The reuse of passwords is also an easy way for a threat actor to get in and laterally move around a domain.

[Related: These 33 Top Tech Companies Put Employees First: People Magazine]

 “Security is no silver bullet,” he said. “You want them all, so look for companies that have a single pane of glass.”

He pointed to larger ransomware attacks, like SolarWinds and Kaseya, and how those supply chains attacks “trickle down to everyone.”

“Nowadays I’m so sick of talking about ransomware, but let’s face it, it’s the payload of choice if I’m a cybercriminal,” he said. “If my goal is to monetize, I can steal your software keys. I can throw a crypto miner on your computer…but that’s chump change. Ransomware is the way they make money. The biggest evolution is big game ransomware.”

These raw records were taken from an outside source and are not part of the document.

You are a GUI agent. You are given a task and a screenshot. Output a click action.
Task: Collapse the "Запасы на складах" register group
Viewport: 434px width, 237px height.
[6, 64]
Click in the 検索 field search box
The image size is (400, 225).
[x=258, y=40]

He said three years ago, ransomware attacks were shotgun attacks where threat actors “would shoot everyone in its path.”

“I don’t care if a grandma in Kansas got it or an organization got it,” he said. “I would ask everyone for $300 in cryptocurrency, and even the grandma has pictures of her grandchildren she wants to get back.”

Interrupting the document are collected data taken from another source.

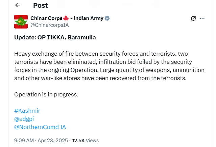216x147 pixels.
Task: Click the 'Chinar Corps' display name text
Action: click(x=46, y=18)
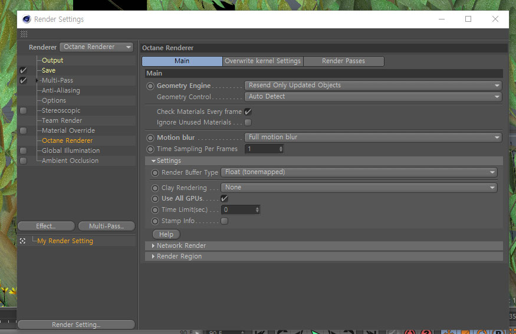This screenshot has width=516, height=334.
Task: Click the dotted grip icon below title bar
Action: click(x=24, y=34)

But all that has changed, he said. Threat actors have become much more sophisticated in who they target and when.

“When I say big game ransomware, they‘re specifically looking for profiles of victims,” he said. “They started with health care. If I can encrypt all your patient records at a hospital, your surgeons can’t do surgery. They may not be able to know what allergies you have for the anesthesia or whatnot.”

And anyone that has a high uptime of need has a high likelihood of paying a ransom, he said. Before, cyber criminals only demanded a few hundred dollars worth of bitcoin. Now they’re demanding millions.

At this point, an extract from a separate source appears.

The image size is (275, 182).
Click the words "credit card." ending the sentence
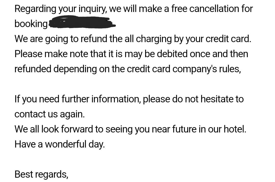click(228, 39)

Today, the average ransom demand is between $5 million and $15 million, he said. And they’re not just encrypting files, they practicing double and triple extortion.

“They steal all your files and they will put up proof of your files,” he said. “They’ll share excerpts of it and show screenshots.”

They then threaten to leak the data and/or screenshots to the public so that everyone can see your customer’s sensitive information.

To prevent that from happening, he stressed the importance of business continuity and disaster recovery plans.

“Making sure you have a way to do business in the worst-case events where you lose all your production servers is very, very critical,” he said.

Having backups and a legal counsel on hand is also sound for when, not if, ransomware attacks happen.

End users also learned about the paradigm of three: always have two or three copies of data, have two backups and have one offline copy.

“Ransomware attacks, they could they come in in so many different ways,” Nachreiner said. “It could be a simple phishing email, it could be someone going to the wrong website, or it could be these more advanced attacks.”

For Jim Hicks, IT leader for Flair Airlines Ltd., a Canadian budget airline, what stuck out to him was the multi-factor authentication aspect.

“It’s one area that I think a lot of us are just taking for granted,” he said. “We really need to preserve and protect our resources that way by providing that additional layer.”

Nachreiner’s session also made Hicks realize how evident ransomware attacks are at the MSP level.

“The threat is really real,” Hicks told CRN. “So I’m looking at some hardened ideas that we can change within our own network. The biggest concern is we protect not only our people and files, and I think that’s really where a lot of the risk is, but we have a lot of assets such as aircraft. Everything is electronic. If we do not protect things from a safety perspective and a security perspective, then those can affect lives. That’s really, really evident in the industry that I’m in.”